Take, for example, the infamous
shield spell. It's a mainstay of young spellcasters, and it remains useful throughout their lives. However, as a spell it is
more valuable to the Sorcerer than to the Wizard. The Wizard has only so many spells available to him that he can prepare daily, and he must decide in advance how many slots it is worth devoting to
shield spells, how many to other defensive, offensive and utility magics. The likelihood is that the Wizard may prepare
shield once, maybe twice. It's easy to use them up, and be bereft of that protection when you need it. On the other hand, the Sorcerer who knows
shield can decide at any time that the spell is the best use for a given spell slot and cast it. He can obtain a powerful defensive spell at will, potentially as many times each day as he has spell slots available. So
shield is more valuable to the Sorcerer - he can get more mileage out of this spell than can the Wizard. Monte recognised this by making
shield a second level spell for his Sorcerers. He did similar things with the
polymorph and
haste spells, and with the same reasoning.

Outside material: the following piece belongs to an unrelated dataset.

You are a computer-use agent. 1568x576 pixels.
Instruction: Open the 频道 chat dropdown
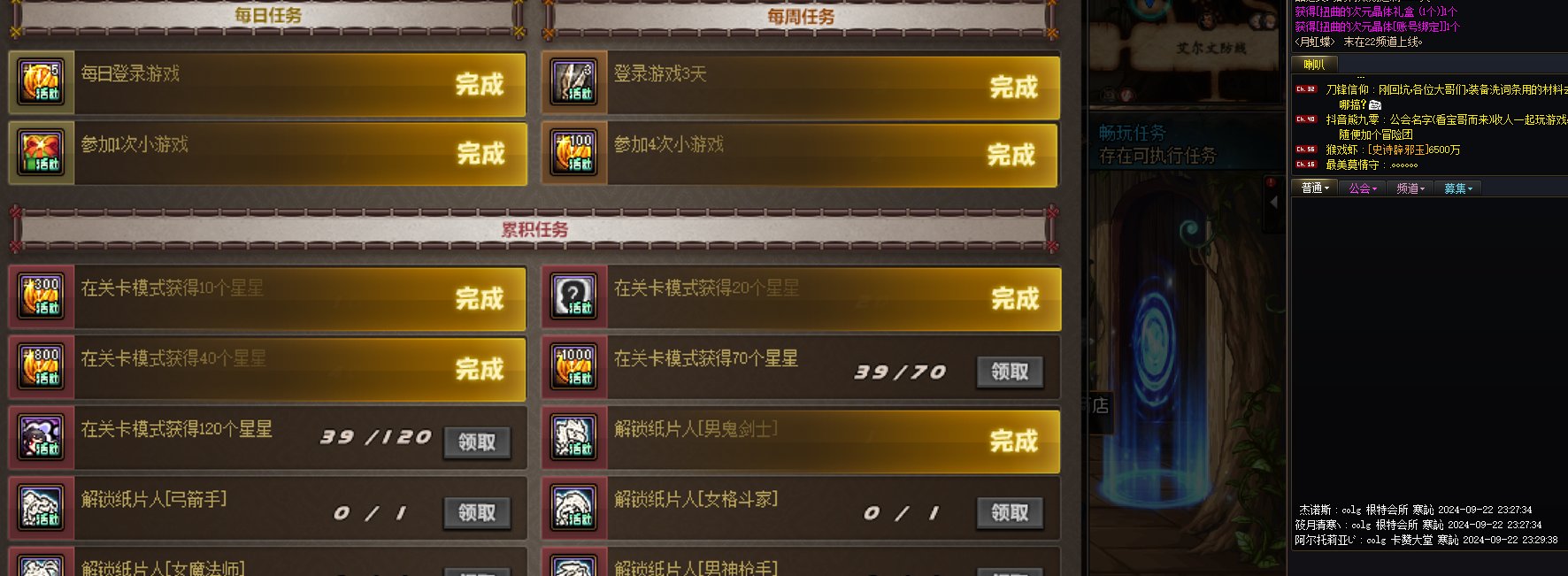1410,188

The other big flavour change for Monte's Sorcerer is the variant Eschew Material Components feat. They don't use material components, and if they would be expensive components they pay Experience Points instead. This does a good job of modelling someone who is an innate wielder of magic, and not simply a variant form of the Wizard.
Other changes seem to reflect Monte's design philosophy: more skill points, more hitpoints, a wider skill list, and better armour/weapon choices. Some of these arise from the reasoning behind the character (he doesn't study so he has more time to spnd being physical and studying the outside world). The changes to which spell are on the Sorcerer spell list is also a reflection of an idea of a Sorcerer - someone who is physical and immediate, not studious and meticulous.
All told, I far prefer the Monte Cook Sorcerer. It has the advantage of a real coherent design strategy making it easier to model a character on the framework. I have adopted it for my
Shattered World campaign, and it's working out just fine.
I'll leave to others whether it disadvantages Wizards.